Calcul Rendement Locatif Excel - Modèle Gratuit
Classeur Excel avec 4 onglets (Rendement Locatif, Paramètres, Mode d'emploi, Graphiques) pour calculer et suivre un rendement locatif à partir de tes saisies.
Quand tu fais un calcul rendement locatif excel « à la main », tu finis vite avec plusieurs fichiers : un pour le prix d’achat et les frais, un pour les loyers, un pour les charges, puis un résumé bricolé. Le résultat : tu recopies des montants, tu oublies une charge non récupérable, tu mélanges brut/net, et tu compares des biens sur des bases différentes.
Le classeur qu’on a conçu sur ExcelDoc est structuré en 4 onglets : Rendement Locatif (saisie et résultats), Paramètres (hypothèses), Mode d’emploi (pas à pas) et Graphiques (visualisation). Tu saisis les données une fois, puis tu lis les indicateurs directement dans la mise en page du premier onglet, avec des zones d’entrée mises en évidence.
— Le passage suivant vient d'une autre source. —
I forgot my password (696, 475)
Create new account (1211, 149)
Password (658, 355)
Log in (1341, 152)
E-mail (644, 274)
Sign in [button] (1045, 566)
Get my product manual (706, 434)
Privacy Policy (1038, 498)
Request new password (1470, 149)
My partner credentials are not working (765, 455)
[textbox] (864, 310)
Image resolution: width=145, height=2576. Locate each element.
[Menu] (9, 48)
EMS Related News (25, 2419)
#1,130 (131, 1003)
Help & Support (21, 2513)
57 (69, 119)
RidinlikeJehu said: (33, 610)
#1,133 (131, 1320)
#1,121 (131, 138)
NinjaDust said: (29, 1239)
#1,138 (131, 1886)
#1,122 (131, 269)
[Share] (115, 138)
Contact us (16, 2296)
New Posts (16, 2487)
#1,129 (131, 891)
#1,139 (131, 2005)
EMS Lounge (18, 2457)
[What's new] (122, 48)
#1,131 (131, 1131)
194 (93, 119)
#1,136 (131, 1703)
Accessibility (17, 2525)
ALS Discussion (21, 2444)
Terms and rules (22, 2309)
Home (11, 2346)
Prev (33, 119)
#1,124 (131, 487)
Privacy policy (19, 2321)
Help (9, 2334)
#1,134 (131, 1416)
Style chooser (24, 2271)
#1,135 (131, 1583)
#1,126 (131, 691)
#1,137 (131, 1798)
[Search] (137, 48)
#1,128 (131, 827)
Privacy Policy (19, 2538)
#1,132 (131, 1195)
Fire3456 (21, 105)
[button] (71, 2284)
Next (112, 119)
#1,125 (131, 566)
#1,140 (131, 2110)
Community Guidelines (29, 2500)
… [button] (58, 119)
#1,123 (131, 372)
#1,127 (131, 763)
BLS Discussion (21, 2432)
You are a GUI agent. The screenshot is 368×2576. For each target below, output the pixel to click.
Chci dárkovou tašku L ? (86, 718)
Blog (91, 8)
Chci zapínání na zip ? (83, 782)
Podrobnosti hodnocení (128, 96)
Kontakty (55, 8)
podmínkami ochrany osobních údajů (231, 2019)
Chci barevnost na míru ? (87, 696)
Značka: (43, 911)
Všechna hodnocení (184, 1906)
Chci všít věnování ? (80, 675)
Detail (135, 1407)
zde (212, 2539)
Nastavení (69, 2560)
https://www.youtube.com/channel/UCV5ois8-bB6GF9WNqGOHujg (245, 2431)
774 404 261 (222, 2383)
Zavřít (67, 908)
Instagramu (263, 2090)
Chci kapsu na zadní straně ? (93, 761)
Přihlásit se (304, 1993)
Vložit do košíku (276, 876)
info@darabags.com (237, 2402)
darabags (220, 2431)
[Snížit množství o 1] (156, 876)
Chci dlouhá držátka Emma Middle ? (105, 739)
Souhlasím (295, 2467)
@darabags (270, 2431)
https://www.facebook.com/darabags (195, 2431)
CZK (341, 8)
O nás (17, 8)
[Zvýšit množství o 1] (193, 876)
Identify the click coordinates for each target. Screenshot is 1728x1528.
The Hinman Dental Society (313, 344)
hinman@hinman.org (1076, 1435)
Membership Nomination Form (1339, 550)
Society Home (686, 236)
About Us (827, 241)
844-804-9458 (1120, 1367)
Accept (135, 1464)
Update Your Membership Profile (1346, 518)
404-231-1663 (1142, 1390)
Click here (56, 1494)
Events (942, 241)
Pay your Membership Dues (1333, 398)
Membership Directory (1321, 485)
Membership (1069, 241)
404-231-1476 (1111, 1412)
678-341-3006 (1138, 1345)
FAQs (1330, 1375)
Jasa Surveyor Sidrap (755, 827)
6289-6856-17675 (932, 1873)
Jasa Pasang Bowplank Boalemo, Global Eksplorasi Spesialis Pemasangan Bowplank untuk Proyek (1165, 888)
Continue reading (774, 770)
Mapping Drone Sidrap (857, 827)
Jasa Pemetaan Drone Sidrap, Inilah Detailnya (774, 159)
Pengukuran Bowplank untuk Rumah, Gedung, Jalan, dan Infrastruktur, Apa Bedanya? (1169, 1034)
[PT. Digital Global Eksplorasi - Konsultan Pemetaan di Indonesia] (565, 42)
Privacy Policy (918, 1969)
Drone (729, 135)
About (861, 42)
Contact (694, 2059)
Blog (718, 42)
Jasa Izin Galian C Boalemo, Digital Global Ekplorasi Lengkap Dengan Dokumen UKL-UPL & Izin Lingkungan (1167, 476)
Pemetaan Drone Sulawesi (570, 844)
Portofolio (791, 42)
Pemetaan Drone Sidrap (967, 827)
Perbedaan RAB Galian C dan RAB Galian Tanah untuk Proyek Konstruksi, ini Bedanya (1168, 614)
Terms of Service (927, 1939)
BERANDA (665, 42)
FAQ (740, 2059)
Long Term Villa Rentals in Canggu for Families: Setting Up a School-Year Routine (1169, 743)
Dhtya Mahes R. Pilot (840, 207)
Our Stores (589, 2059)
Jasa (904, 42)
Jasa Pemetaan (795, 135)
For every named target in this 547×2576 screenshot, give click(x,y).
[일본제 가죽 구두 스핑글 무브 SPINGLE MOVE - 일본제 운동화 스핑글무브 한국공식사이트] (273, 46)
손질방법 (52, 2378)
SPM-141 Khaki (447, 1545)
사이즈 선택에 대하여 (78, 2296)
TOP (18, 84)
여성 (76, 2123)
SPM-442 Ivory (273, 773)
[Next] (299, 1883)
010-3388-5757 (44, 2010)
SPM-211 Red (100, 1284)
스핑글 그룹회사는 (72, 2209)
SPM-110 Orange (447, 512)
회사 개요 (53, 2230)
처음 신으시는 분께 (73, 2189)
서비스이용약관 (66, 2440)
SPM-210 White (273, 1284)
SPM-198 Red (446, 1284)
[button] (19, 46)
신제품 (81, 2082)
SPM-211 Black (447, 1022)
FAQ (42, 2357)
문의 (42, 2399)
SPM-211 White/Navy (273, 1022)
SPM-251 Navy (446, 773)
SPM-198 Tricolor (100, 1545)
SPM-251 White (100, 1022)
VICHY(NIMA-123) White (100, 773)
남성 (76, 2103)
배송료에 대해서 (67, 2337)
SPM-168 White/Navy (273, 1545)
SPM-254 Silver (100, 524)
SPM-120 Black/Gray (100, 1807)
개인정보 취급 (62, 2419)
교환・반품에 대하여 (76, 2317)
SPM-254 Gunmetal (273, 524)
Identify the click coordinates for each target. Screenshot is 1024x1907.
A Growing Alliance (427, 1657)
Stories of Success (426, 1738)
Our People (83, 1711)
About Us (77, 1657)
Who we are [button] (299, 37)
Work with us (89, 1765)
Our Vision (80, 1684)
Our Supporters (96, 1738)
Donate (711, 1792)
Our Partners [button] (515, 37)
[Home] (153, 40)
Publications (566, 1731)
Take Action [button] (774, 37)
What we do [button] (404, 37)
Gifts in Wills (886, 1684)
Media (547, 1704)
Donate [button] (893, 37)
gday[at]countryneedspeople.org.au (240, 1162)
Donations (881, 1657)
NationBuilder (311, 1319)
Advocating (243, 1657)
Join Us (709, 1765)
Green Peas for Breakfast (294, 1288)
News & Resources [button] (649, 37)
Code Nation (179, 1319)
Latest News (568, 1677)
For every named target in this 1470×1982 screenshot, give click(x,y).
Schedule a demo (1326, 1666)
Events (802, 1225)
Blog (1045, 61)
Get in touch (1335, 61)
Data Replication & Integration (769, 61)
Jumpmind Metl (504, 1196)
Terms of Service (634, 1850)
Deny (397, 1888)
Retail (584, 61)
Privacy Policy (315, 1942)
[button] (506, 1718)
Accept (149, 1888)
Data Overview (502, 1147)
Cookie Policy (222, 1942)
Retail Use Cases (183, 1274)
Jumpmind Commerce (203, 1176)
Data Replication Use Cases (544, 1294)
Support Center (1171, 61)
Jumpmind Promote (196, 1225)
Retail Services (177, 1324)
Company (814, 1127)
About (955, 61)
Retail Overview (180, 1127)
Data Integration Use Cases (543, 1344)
Il est pensé pour les bailleurs particuliers, SCI à l’IR, ou pros de l’immobilier qui veulent standardiser leurs comparaisons avant une visite, une offre, ou une mise en location. Pour démarrer, tu remplis d’abord Paramètres, puis tu reviens sur Rendement Locatif pour compléter les champs du bien ; les graphiques se mettent à jour à partir des mêmes cellules.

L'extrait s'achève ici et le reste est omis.